En l'espèce, la SCI TALLINE expose que la société demanderesse a produit le procès-verbal de constat du 8 mars 2022 sans l'intégralité de ses annexes.

Il est constant qu'est produit aux débats le procès-verbal de constat du 8 mars 2022. La demande principale de mainlevée de la saisie-attribution fondée sur la nullité de l'acte notarié n'exige pas du juge de l'exécution d'apprécier le caractère fautif ou non des correspondances échangées par Madame [K] avec des tiers.

Il y a donc lieu de rejeter la demande formulée de ce chef.

Sur la demande de rejet les pièces en défense n° 5, n° 6, n° 11, n° 12, n° 14, n° 19, n° 20, n° 21, n° 27 et n°42

L'article 15 du Code de procédure civile dispose que parties doivent se faire connaître mutuellement en temps utile les moyens de fait sur lesquels elles fondent leurs prétentions, les éléments de preuve qu'elles produisent et les moyens de droit qu'elles invoquent, afin que chacune soit à même d'organiser sa défense.

L'article 16 du Code de procédure civile dispose que le juge doit, en toutes circonstances, faire ob-server et observer lui-même le principe de la contradiction.

Il ne peut retenir, dans sa décision, les moyens, les explications et les documents invoqués ou pro-duits par les parties que si celles-ci ont été à même d'en débattre contradictoirement.

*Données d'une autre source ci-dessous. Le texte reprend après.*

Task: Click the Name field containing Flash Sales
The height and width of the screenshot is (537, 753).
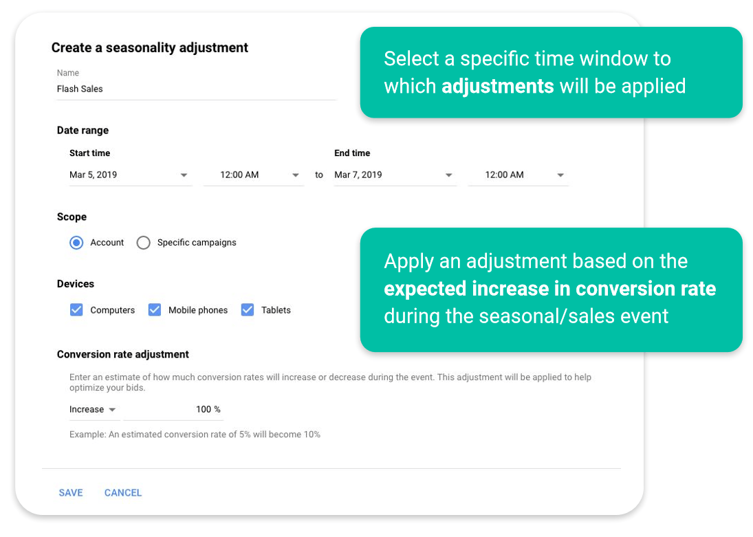Action: (195, 89)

Il ne peut fonder sa décision sur les moyens de droit qu'il a relevés d'office sans avoir au préalable invité les parties à présenter leurs observations.

En l'espèce, au soutien de sa demande de rejet de pièces adverses, la société demanderesse ne fait valoir aucune atteinte au principe de la contradiction ou à celui de la loyauté des preuves.

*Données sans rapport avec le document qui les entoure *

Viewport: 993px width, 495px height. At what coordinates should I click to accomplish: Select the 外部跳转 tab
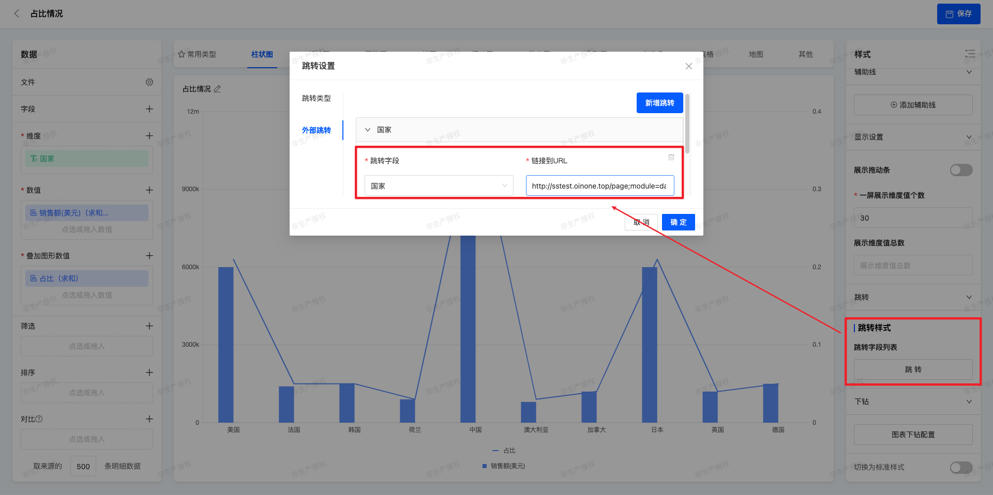[x=316, y=130]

Ces pièces seront donc admises et la demande formulée de ce chef sera rejetée.

Sur la demande principale de mainlevée de la saisie attribution

L'article L211-1 du Code des procédures civiles d'exécution dispose que tout créancier muni d'un titre exécutoire constatant une créance liquide et exigible peut, pour en obtenir le paiement, saisir entre les mains d'un tiers les créances de son débiteur portant sur une somme d'argent, sous réserve des dispositions particulières à la saisie des rémunérations prévue par le code du travail.

Il est constant qu'il relève des attributions du juge de l'exécution d'apprécier la portée et la validité des actes authentiques formalisant un titre exécutoire si la difficulté est survenue à l'occasion d'une mesure d'exécution forcée.

En l'espèce, la saisie-attribution pratiquée est fondée sur l'acte notarié authentique conclu le 14 septembre 2021 entre les parties devant Maître [R] [W], Notaire associée à [Localité 8].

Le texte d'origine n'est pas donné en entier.